Ayvalık Tabiat Parkı’nı sürekli taciz edenler, taciz ile yetinmeyip artık “Tecavüz” için harekete geçtiler…
Düşünün…
Bir oda içine abazan bir erkekle Jennifer Lopez’i bırakıyorsunuz ve diyorsunuz ki eliniz elinize değmeyecek…
Mümkün mü?
Şimdi bu olayın Ayvalık Tabiat Parkı ile ne alakası var diyenleriniz çıkacaktır. Var, hem öyle çok var ki…
Sermaye abazan erkek gibidir, güzel olduğunu, bir koyduğunda beş alacağı malı gördükçe tecavüz etmek için delirir…
Cunda adası, Ayvalık Tabiat Parkı, denizi, adaları, poyraz rüzgarı, zeytini, zeytinyağı, tepeleri onun için yeni tecavüz alanlarıdır.
Üretmeyi bilmeyen, kolaycılığa alışmış ve yanlışından hesap sorulmayan bir yapı içinde eline biraz güç ve para geçirenin ilk yaptığı ülkesinin zenginliklerini yalan yanlış bilgilerle hazırlanmış proje denilen kağıt parçaları üzerinden tecavüz edip alacağını aldıktan sonra piç gibi ortada bırakıp kaçmasına dönük binlerce hikayeye bugüne kadar tanık olmadık mı?
Daha dün Cunda Adasında Ay Işığı Manastırımız yok muydu… O yıkık haliyle bizim dediğimiz bu mimari değer, kentimize, adamıza bir zenginlik katmıyordu diyen bir kişi bugün bu yaşadıklarımız karşısında bugün bu hali, düne göre daha iyi olmuş diyebilir mi? Daha dün konuştuğum AK Parti ilçe başkanımız, bu örneği verdiğimde “haklısın Vecdi bey, daha dün denizden o bölgeye deniz motorumuzla yanaşamadık, yanaşmamıza uyarı verdiler.” Efendim orası tapulu maldı. “Mal sahibi sattı” diyeceksiniz de buna yürekten kimse inanmaz. Yüce önderimiz 1925 yılında Medeni Kanunu çıkarabilmek için bulunduğu yerde poposu biraz tüylü olan eşrafa sus payı olarak tapuda istediği kolaylığı verdiğini hepimiz biliyoruz. “Eşraftan burjuva yaratırım” diyen ve eksik kalan Milli Burjuva Devrimini tamamlarım düşünce içinde önderimizin o gün için başka çaresi de yoktu. Birileri vatanı için o cephelerde atın sıçtığı bokun içinden yulafı ayıklayıp yerken birileri de elindeki unu ya da bir şeyleri serbest piyasa deyip fahiş fiyatla satarken aldığı paracıkları biriktirip mala dönüştürürken ona o vatanı bırakabilmek içinde birileri tertemiz kanını hiç düşünmeden bu topraklara bırakıyorlardı. O nedenle kimse kalkıp bizlere alın teri masalı yapmasın.. Bu ülke o yoksulun tertemiz akıttığı kan ile o tertemiz yüreği ile koyduğu alın teriyle kuruldu. Bana kalkıp hiç kimse masal anlatmasın… Alın teri ile ahlaklı insan olursunuz. Zengin olamazsınız…
Tabiat Parkımız, Ayvalık’ın şifasıdır.

______________________________

[İş emri 1]
Ayvalık Tabiat Parkı yazısına göre aşağıdaki ifadelerin her biri doğru mu? Her biri için evet ya da hayır deyip yazıdan belirleyici sözleri aynen alıntıla.
(a) Ay Işığı Manastırı Cunda Adası'ndaydı.
(b) Yazar, alın teriyle zengin olunabileceğini söylüyor.
(c) AK Parti ilçe başkanı, o bölgeye deniz motoruyla yanaşabildiklerini söylemiş.

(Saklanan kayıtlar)
______________________________

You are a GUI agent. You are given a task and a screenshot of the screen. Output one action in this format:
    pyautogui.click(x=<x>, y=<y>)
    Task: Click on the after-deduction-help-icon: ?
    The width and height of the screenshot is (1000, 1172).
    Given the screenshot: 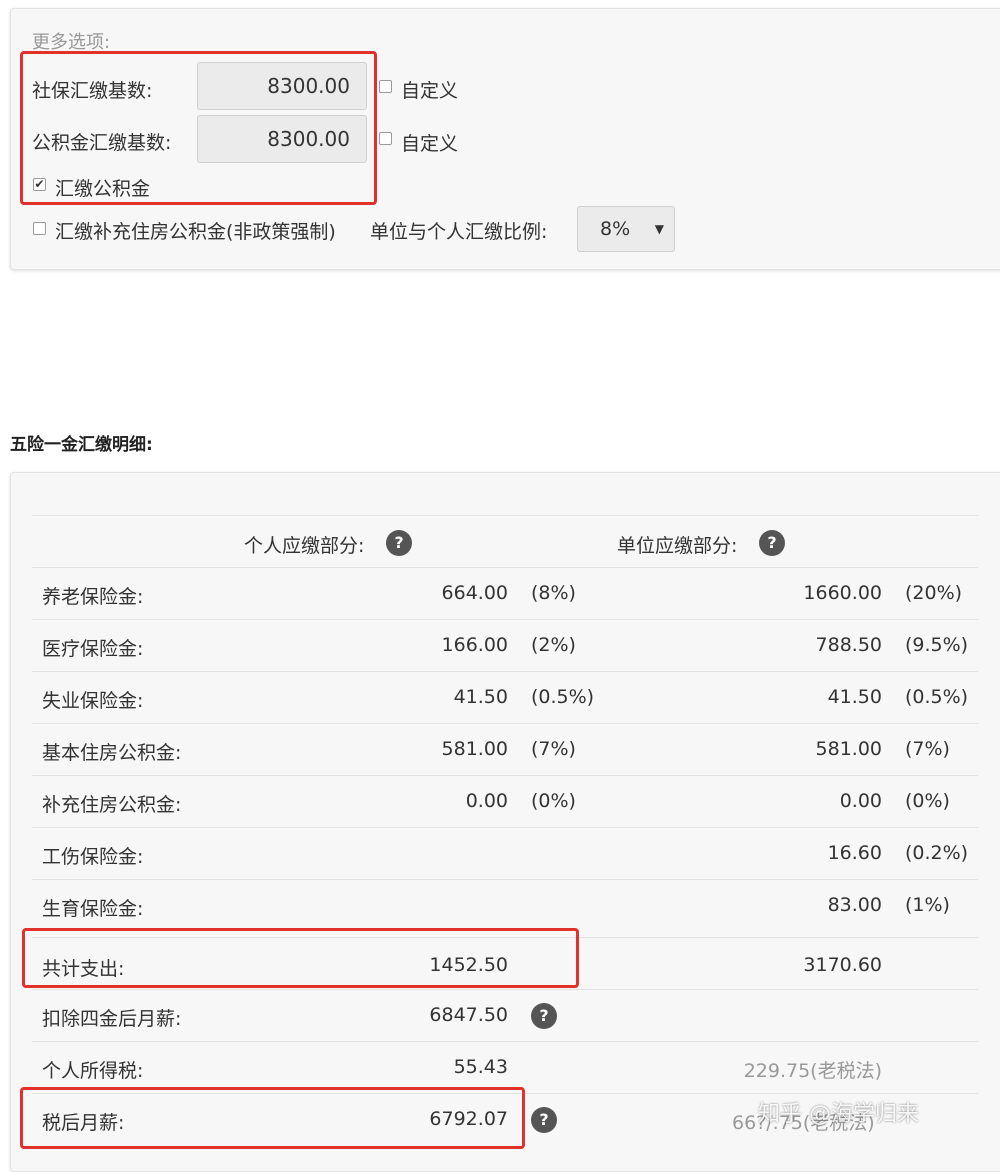 What is the action you would take?
    pyautogui.click(x=544, y=1016)
    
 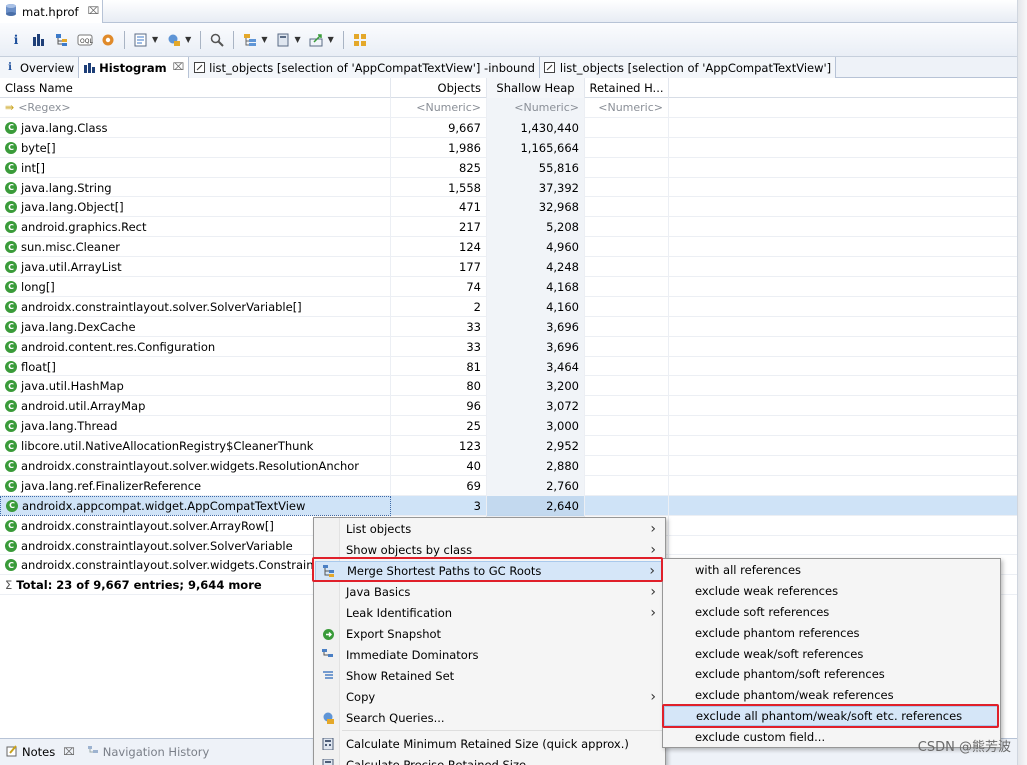 I want to click on class-name-cell: Cjava.lang.ref.FinalizerReference, so click(x=196, y=486).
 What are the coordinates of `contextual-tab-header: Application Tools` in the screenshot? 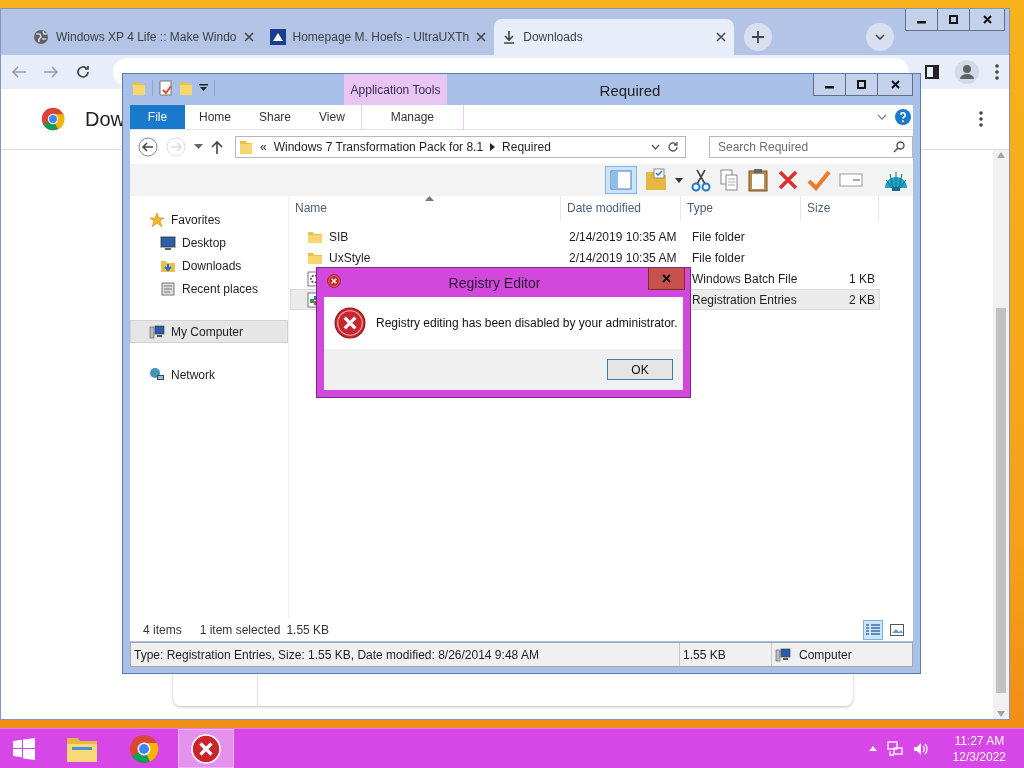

______________________________

[İş emri 2] Kayıtlarda "I want to click" ifadesini içeren satırla başlayıp kayıtların sonuyla biten kısmı, "screenshot" yerine "image" koyarak ve geri kalan her şeyi olduğu gibi bırakarak yeniden yaz. Resimleri cevaba alma.

[Cevap alanı 1]
(a) Evet: "Daha dün Cunda Adasında Ay Işığı Manastırımız yok muydu…"
(b) Hayır: "Alın teri ile ahlaklı insan olursunuz. Zengin olamazsınız…"
(c) Hayır: "daha dün denizden o bölgeye deniz motorumuzla yanaşamadık"

[Cevap alanı 2]
  I want to click on class-name-cell: Cjava.lang.ref.FinalizerReference, so click(x=196, y=486).
 What are the coordinates of `contextual-tab-header: Application Tools` in the image? 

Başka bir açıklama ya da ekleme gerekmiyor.